Specifically, defendant had stated that it was not a department of any government and was not
created by a government entity but it did not operate entirely separately from the District,
which reviewed defendant’s annual budget. In addition, although defendant’s board of trustees
had a role in the development of certain unidentified policies pertaining to the zoo’s operation,
over 90% of defendant’s board of trustees and governing members were neither employees nor
elected officials of the District. In addition, defendant denied that the District had no role in the
zoo’s operation or maintenance, again citing the District’s requisite approval of the budget, but
admitted that defendant received less than 50% of its revenue from tax funds raised by the
District. Furthermore, defendant’s pleading acknowledged that it employed and directly paid
over 200 nonpublic employees, who did not benefit from a state pension or workers’
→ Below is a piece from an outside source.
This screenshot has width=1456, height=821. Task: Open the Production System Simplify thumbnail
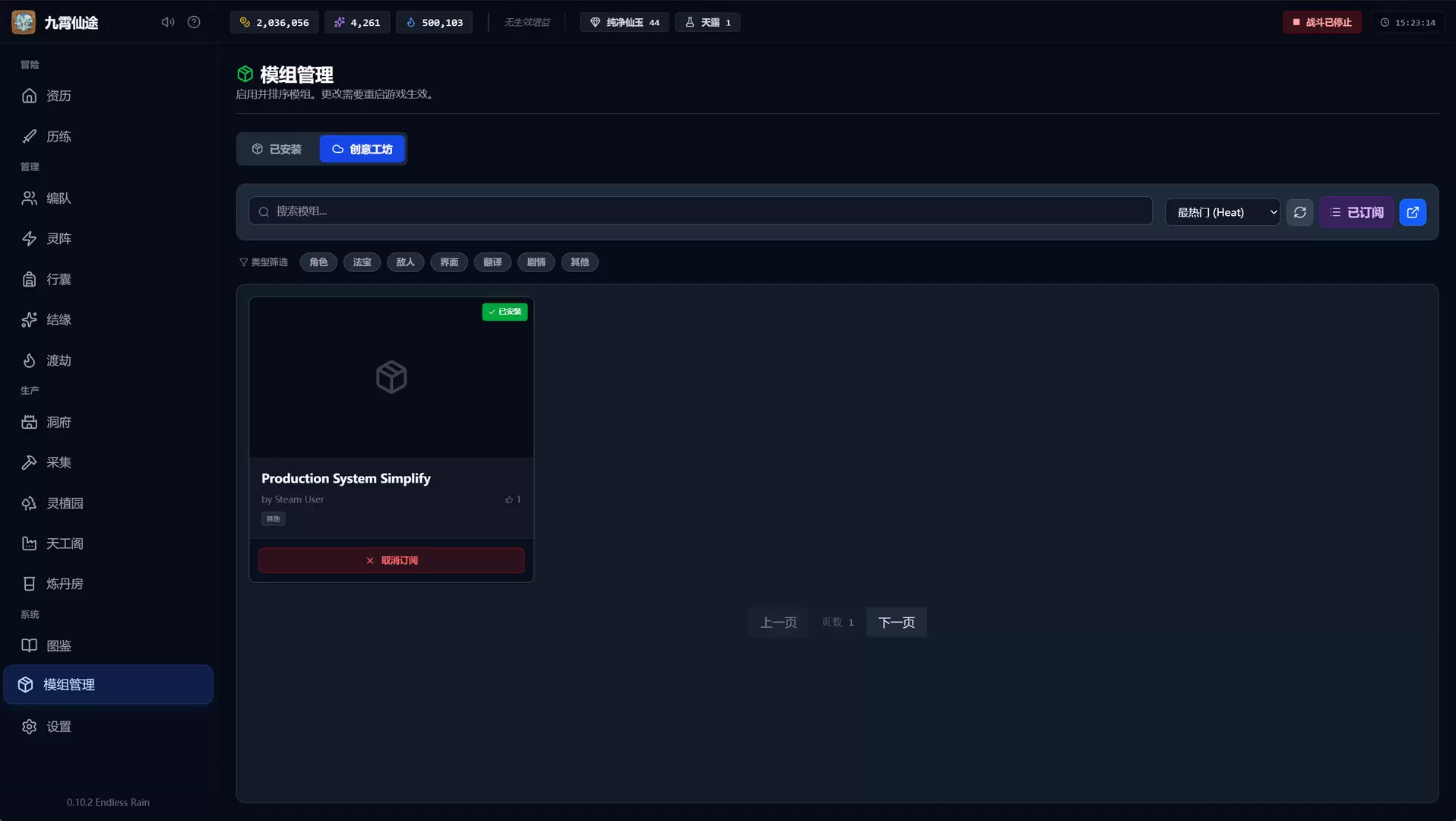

compensation. Defendant also followed the Occupational Safety and Health Administration’s
(OSHA) guidelines, which did not apply to government employers. See 29 U.S.C. § 652(5)
(Supp. IV 1998).
¶9 Defendant’s reply in support of the motion to dismiss argued that it was organized for the
purpose of conducting public business because it pursued an activity that benefits the entire
community and was directly owned by the District. Following a hearing, the transcript of
which is not included in our record on appeal, the circuit court granted defendant’s motion to
dismiss with prejudice. Although the court’s order was brief, the parties agree on appeal that
the court dismissed the complaint as untimely.
¶ 10 II. ANALYSIS
¶ 11 On appeal, plaintiff asserts the circuit court erred in granting defendant’s motion to dismiss
the complaint as untimely because defendant was not a local public entity to which the Tort
Immunity Act’s one-year statute of limitations applied. We review the circuit court’s dismissal
of a complaint pursuant to section 2-619 de novo. Hubble v. Bi-State Development Agency of
the Illinois-Missouri Metropolitan District, 238 Ill. 2d 262, 267 (2010). A section 2-619
motion admits the sufficiency of the complaint, but asserts an affirmative matter that defeats
the plaintiff’s claim. Bjork v. O’Meara, 2013 IL 114044, ¶ 21. In addition, the failure to act in
a timely manner is one such affirmative matter. Asset Acceptance, LLC v. Tyler, 2012 IL App
(1st) 093559, ¶ 23. In considering a section 2-619 motion, courts must consider all pleadings
and supporting documentation in the light most favorable to the nonmovant, in this case,
plaintiff. Snyder v. Heidelberger, 2011 IL 111052, ¶ 8. The question is whether a genuine issue
of material fact exists that precludes dismissal. Betts v. City of Chicago, 2013 IL App (1st)
123653, ¶ 13.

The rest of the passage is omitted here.